[Complete the following]
1. List every capitalized technical abbreviation in the text about VMFS locking modes, such as VMFS, giving each one once.
2. Repeat the part of the text about VMFS locking modes that begins at the words "The second enhancement" and stops after the words "back to ATS+SCSI.".
3. Go on with the text about VMFS locking modes from the point where it stops.

[Extracted text]
..............................

The second enhancement related to VMFS volumes that have been upgraded from VMFS-3 to VMFS-5. When a VMFS-3 volume is upgraded to VMFS-5, we use what is referred to as mixed mode locking, i.e. we use ATS but if that fails, we fall back to SCSI-2 reservations. Now customers can use “esxcli storage vmfs lockmode set [–ats|–scsi]” to change lock mode to ATS-only (supported only for single extent volumes) or back to ATS+SCSI.
How is this useful you might ask? The reason is that if an ATS operation fails, ATS-only will continue to retry using ATS. With the ATS+SCSI method, the first lock attempt uses ATS and then falls back to using the older SCSI-2 Reserve/Release mechanism. A SCSI-2 Reserve will prevent other ESXi hosts from reading or writing to the disk while this ESXi host has the disk reserved. When the disk is under reservation, no other host may even do an ATS operation.
So when would an ATS operation fail? Well, take some very busy VMFS datastores. An ATS operation may fail due to another ESXi host performing an update on the given sector since this ESXi host last read the sector. With ATS-only, this host simply retries using ATS. With ATS+SCSI, this host would revert back to locking the whole LUN/datastore.
The end result of this enhancement should be better performance on those datastores that are set to ATS-only. From data that we have gathered, we see that ~70% of VMFS-3/upgraded VMFS-5 volumes were on ATS capable hardware. If you have a storage array that supports ATS, and upgraded VMFS-3 to VMFS-5, consider setting the volume to ATS-only.

..............................

[Information supplied]
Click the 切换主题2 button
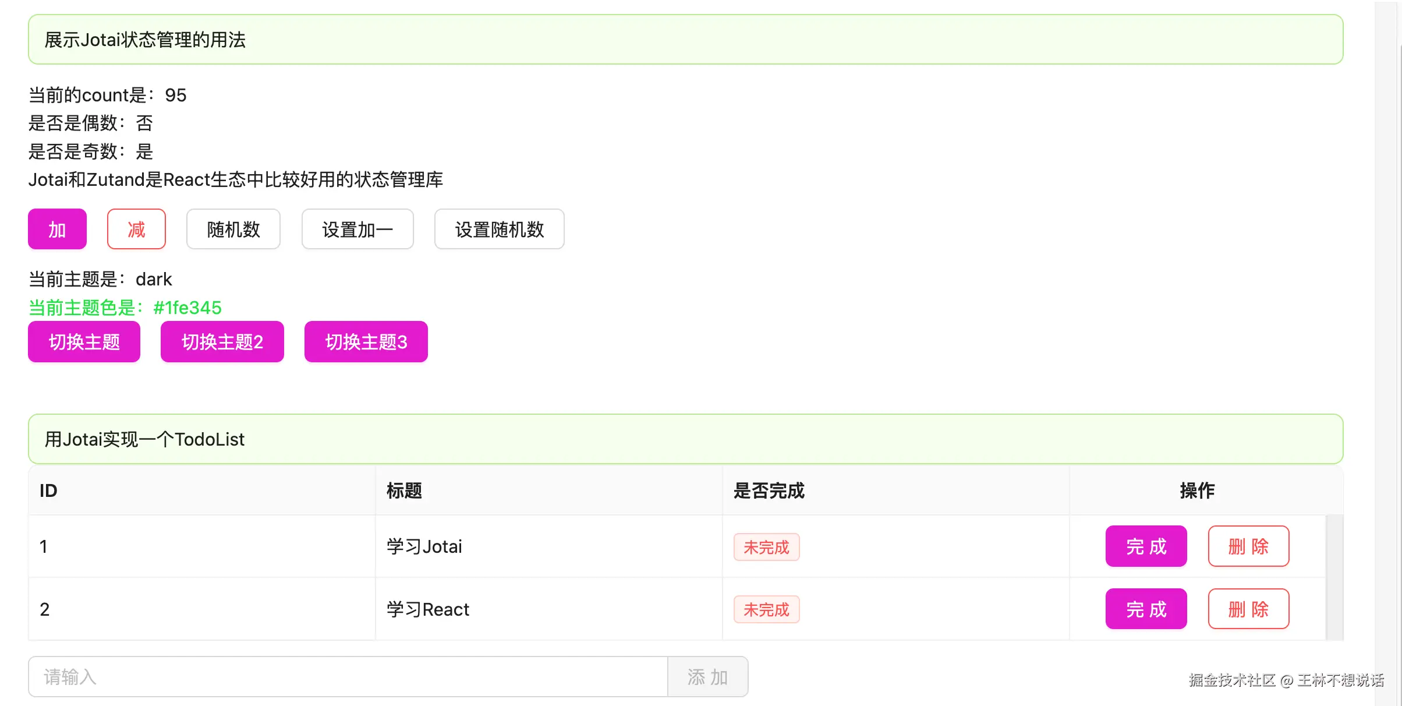 point(222,342)
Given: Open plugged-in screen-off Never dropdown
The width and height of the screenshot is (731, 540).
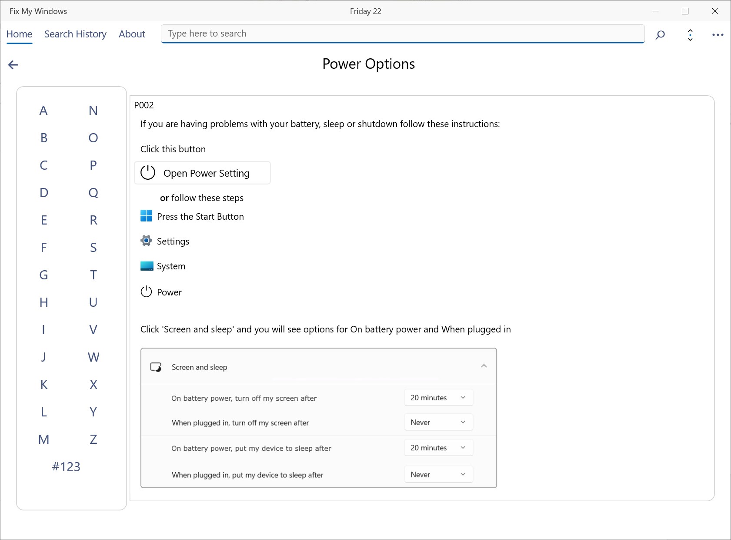Looking at the screenshot, I should coord(438,423).
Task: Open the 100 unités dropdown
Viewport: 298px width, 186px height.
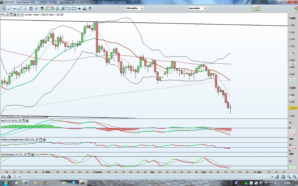Action: coord(135,8)

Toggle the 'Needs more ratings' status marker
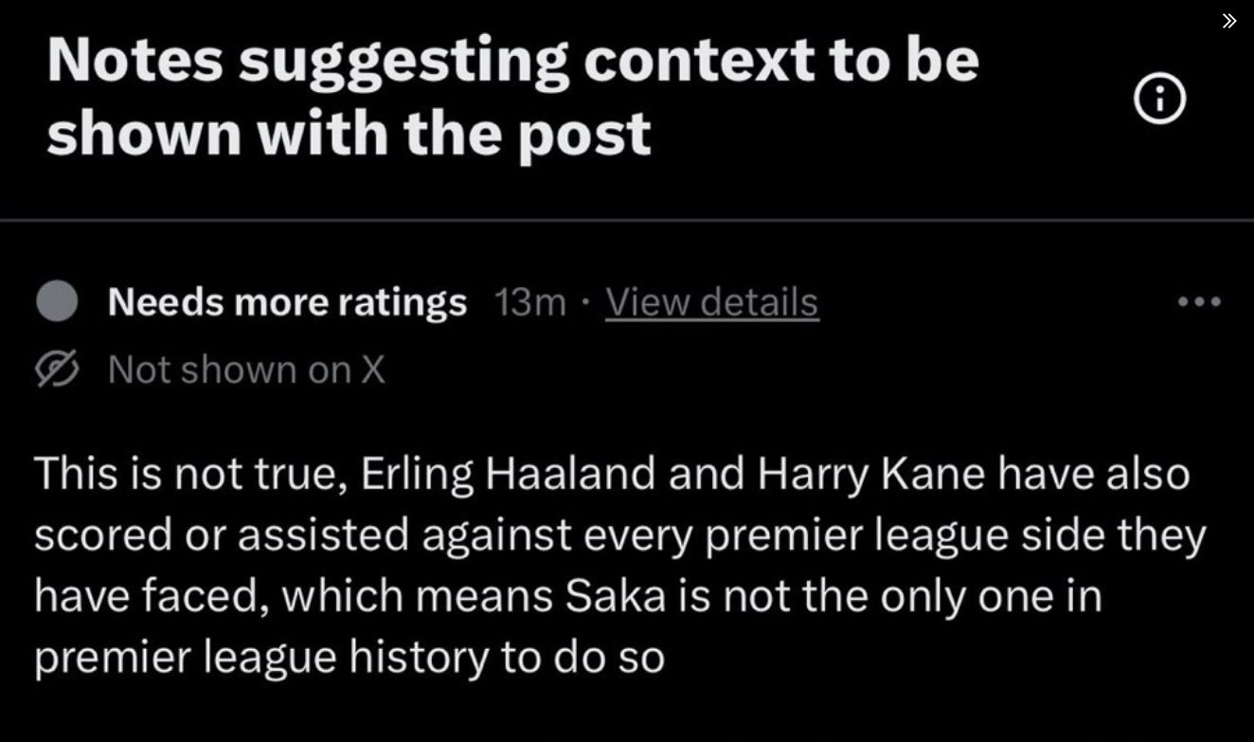click(59, 300)
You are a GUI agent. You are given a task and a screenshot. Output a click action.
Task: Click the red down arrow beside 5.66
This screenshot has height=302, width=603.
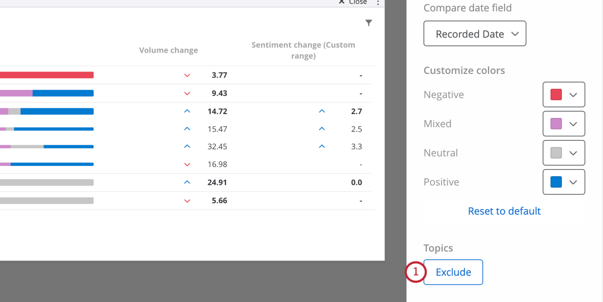(187, 201)
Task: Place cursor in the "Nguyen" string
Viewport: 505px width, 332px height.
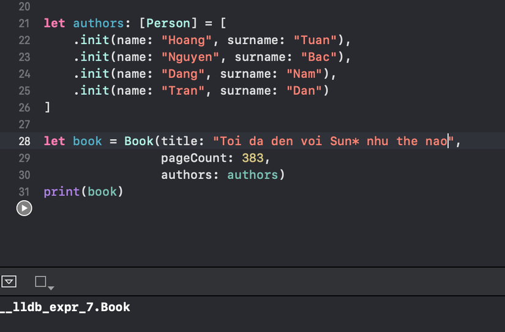Action: 190,57
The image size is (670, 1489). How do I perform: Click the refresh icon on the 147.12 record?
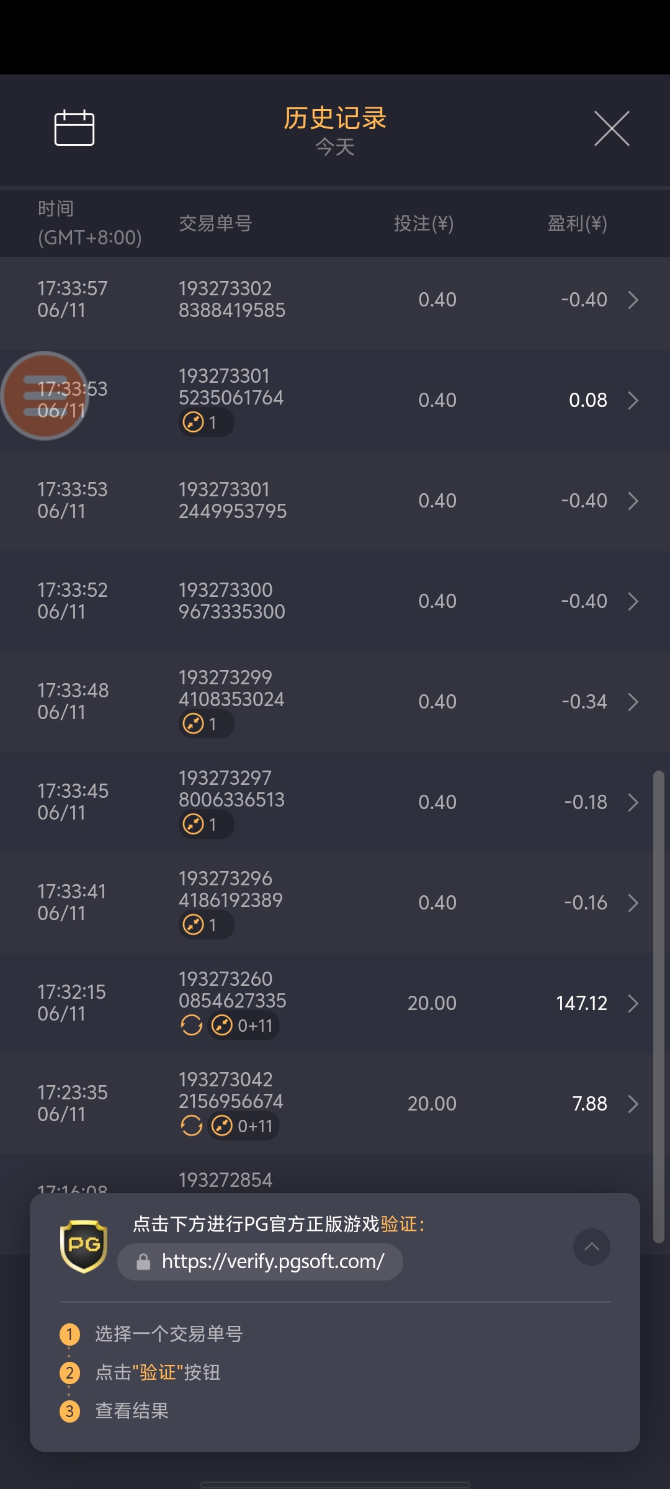(x=192, y=1026)
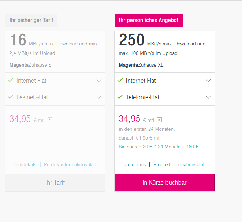242x222 pixels.
Task: Select the 'Ihr bisheriger Tarif' label tab
Action: (31, 20)
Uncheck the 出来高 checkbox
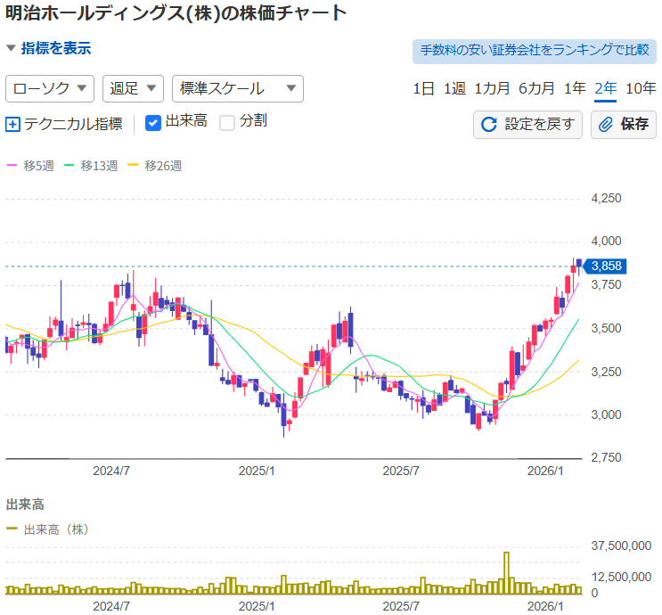 coord(152,122)
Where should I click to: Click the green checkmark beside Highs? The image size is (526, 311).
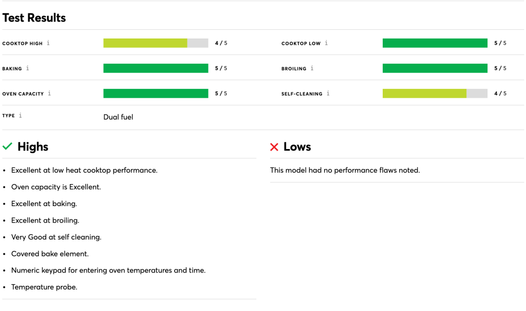coord(7,147)
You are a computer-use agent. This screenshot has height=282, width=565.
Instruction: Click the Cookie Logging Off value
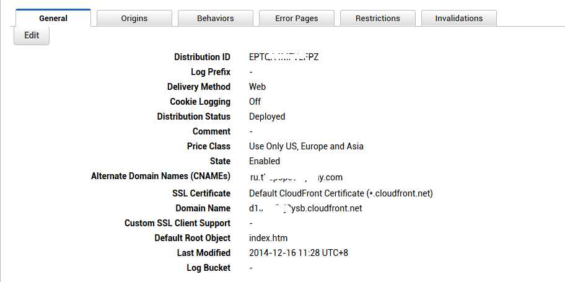[x=255, y=102]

..............................

[Per-task outputs]
1. VMFS, ATS, SCSI, ESXi, LUN

2.
The second enhancement related to VMFS volumes that have been upgraded from VMFS-3 to VMFS-5. When a VMFS-3 volume is upgraded to VMFS-5, we use what is referred to as mixed mode locking, i.e. we use ATS but if that fails, we fall back to SCSI-2 reservations. Now customers can use “esxcli storage vmfs lockmode set [–ats|–scsi]” to change lock mode to ATS-only (supported only for single extent volumes) or back to ATS+SCSI.

3.
This feature, COW Root Entry Eviction, should be delivered as a patch for 5.5. I need to create 300 virtual machines from a master, using snapshots, in what is knows and full linked clone, and now I have doubts. In Hyper-V it does work flawlessly, I have tested it. Could you pass on this comment to the powers-that-be?
What happens if I’m not licensed for VAAI (no enterprise plus) and I turn ATS only on? (I drop access to LUNs?). Also does this issue not impact VAAI enabled Native 1MB block VMFS volumes? What about new VMFS systems that are on lower non VAAI licensing?
Um, ATS was still a VAAI primitive last time I looked 🙂
With the deprecation of VMFS-3 volumes, has the ability to convert VM’s to thin via VMFS5 to VMFS5 datastores migration (with the same blocksize) been fixed (because VMFS3 with a different blocksize would use a different data mover)? Or, do we still have to use punchzero (vmkfstools -K) ?
I’m guessing you are asking about shrinking the VMDK size. The answer is no – not to my knowledge. But with the introduction of VVols, this shrinking of a VMDK will be possible from within the Guest OS level.